RE: Why are other civilizations ignored in the Bible?
February 28, 2014 at 11:10 am
(This post was last modified: February 28, 2014 at 11:16 am by Ryantology.)
Quote:If I were a Jew living at that time and witnessed what Jesus was doing I could not justify not believing who He said He was.
With each miracle, the probability of it all happening via some naturalisitc explanation diminishes. Assuming the accounts are true it is more probable that the explanation for these occurrances is that Christ was actually who He said He was.
Wanting evidence for claims of divinity is not wrong. It is right. But denying what is obvious is a matter of the will.

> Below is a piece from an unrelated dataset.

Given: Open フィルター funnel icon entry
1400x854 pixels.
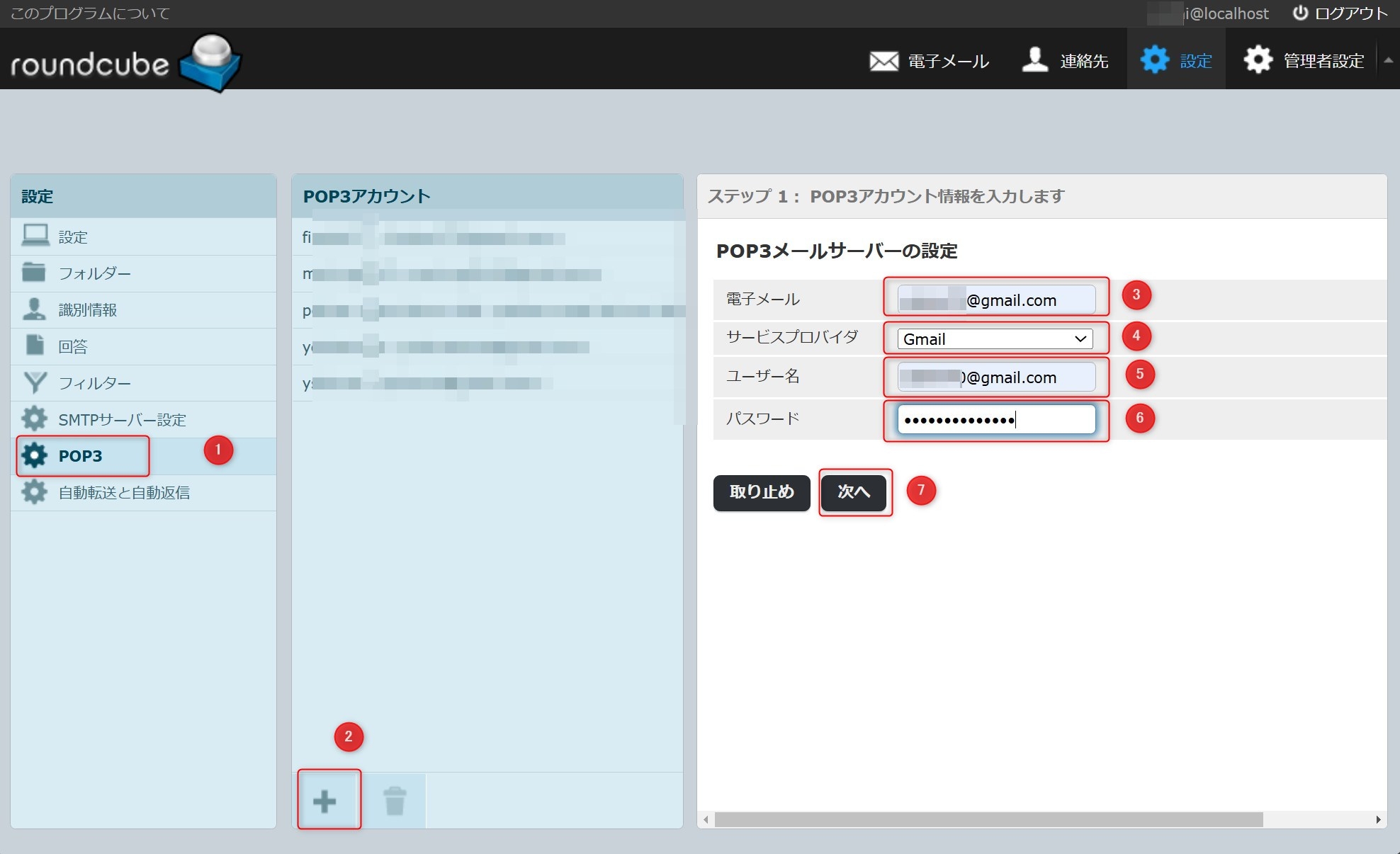Looking at the screenshot, I should (35, 382).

So, all it takes for you to believe a claim of divinity is to see someone appear to do something you personally lack the intelligence or education to understand?
The answer, of course, is 'no'. Your threshold of credulity isn't even that high. You're willing to accept those claims based on extremely sketchy second-hand claims that such things happened thousands of years ago and were recorded nowhere except in a single series of sources of, to say the very least, dubious authenticity.
Ironic how the preponderance of 'miracles' has an inverse relationship with the advancement of communications, observation and recording, isn't it?
Quote:As I have stated, Christ and David Copperfield have very little in common.
Absolutely. David Copperfield is a real person.